Fig. 4. Treatment with DOI impairs performance in the set-shifting task.

a Average trials-to-criterion for baseline (PRE, gray open circles) and DOI conditions (red circles, n = 12). b Number of completed sets in baseline and DOI conditions. *p = 0.012, Wilcoxon sign-rank test. c Fraction of correct responses averaged across all sets in baseline and DOI conditions. **p = 0.005, Wilcoxon sign-rank test.

Fig. 5. Pre-treatment with the 5HT2A antagonist ketanserin blocks psilocybin’s effect on cognitive flexibility.
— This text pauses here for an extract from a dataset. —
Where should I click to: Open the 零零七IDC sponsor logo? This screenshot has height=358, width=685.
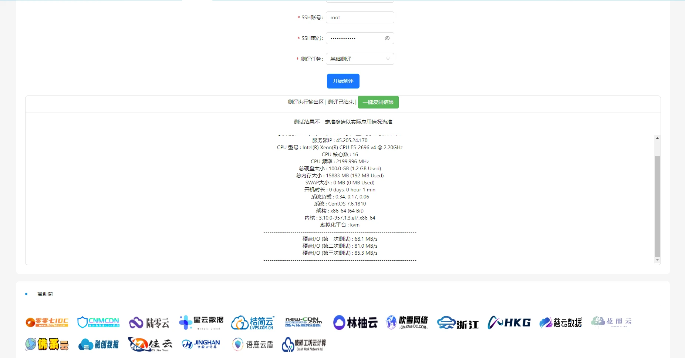[47, 322]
a Average trials-to-criterion for baseline (PRE, gray open circles) and ketanserin-psilocybin condition (KET + PSI, orange circles, n = 14). b Number of completed sets in baseline and ketanserin-psilocybin conditions. c Fraction of correct responses averaged across all sets in baseline and ketanserin-psilocybin conditions. d Average trials-to-criterion for baseline (PRE, gray open circles) and ketanserin-saline conditions (KET + SAL, pink circles, n = 11). *p = 0.026, paired t-test. e Number of completed sets in baseline and ketanserin-saline conditions. f Fraction of correct responses averaged across all sets in baseline and ketanserin-saline conditions. *p = 0.05, paired t-test. g Average trials-to-criterion for baseline (PRE, gray open circles) and SB242084-psilocybin conditions (SB + PSI, green circles, n = 11). *p = 0.032, Wilcoxon sign-rank test. h Number of completed sets in baseline and SB242084-psilocybin conditions. i Fraction of correct responses averaged across all sets in baseline and SB242084-psilocybin conditions. j Average trials-to-criterion for baseline (PRE, gray open circles) and SB242084-saline conditions (SB + SAL, teal circles, n = 11). k Number of completed sets in baseline and SB242084-saline conditions. l Fraction of correct responses averaged across all sets in baseline and SB242084- saline conditions. *p = 0.031, paired t-test.